Programmed cell death and tissue regeneration: A link that should be resolved

Cellular homeostasis is maintained by three important physiological processes: proliferation, characterized by an increase in cell number; differentiation, characterized by either an increase or decrease in cell number coincident with changes in cellular genotype and function; and cell death, which promotes the elimination of cells. Two of these alterations, proliferation and differentiation, are tightly linked to regeneration. Currently, over 10 modes of programmed cell death are recognized. Among them are apoptosis, necroptosis, pyroptosis, ferroptosis, etc. Almost all of them are linked to tissue regeneration. Dead cells have a vital effect on the living cells around them.
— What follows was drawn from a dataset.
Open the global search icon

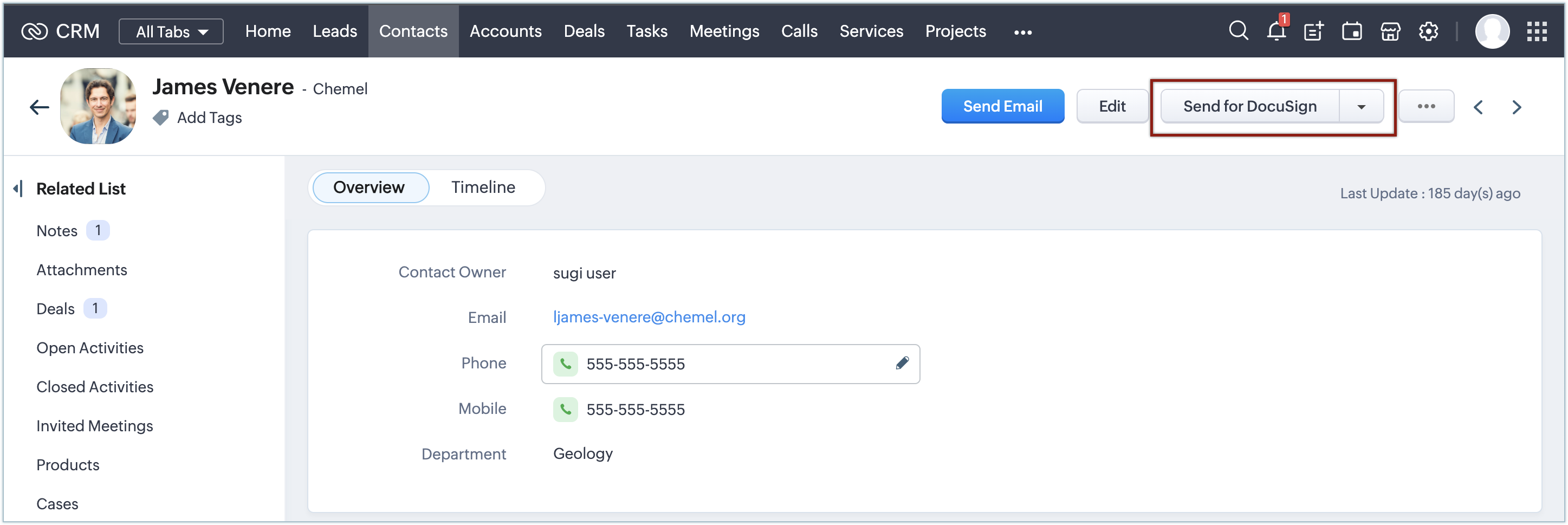[x=1238, y=30]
They release a wide range of stimuli (low-molecular-weight molecules, proteins, vesicles, etc.), which signal neighbors to proliferate and differentiate. Additionally, dying cells free the space and thus change the physical characteristics of tissue, arrange the elimination of dysfunctional cells, and promote regeneration. However, programmed cell death can inhibit cell proliferation and vice versa. Thus, stem cells are resistant to the induction of death and maintain their potential to affect tissue homeostasis and recovery after injury. Disturbances in the balance between cell death and regeneration lead to various pathologies. Given the importance of the interaction between cell death and regeneration, advances in this area could lay the foundation for the successful development of a rapidly growing, groundbreaking field of medicine called regenerative biomedicine, the goal of which is to support cell renewal and restore damaged organs and tissues. Here, we review these multilevel relationships to explore how cell death and regeneration balance each other.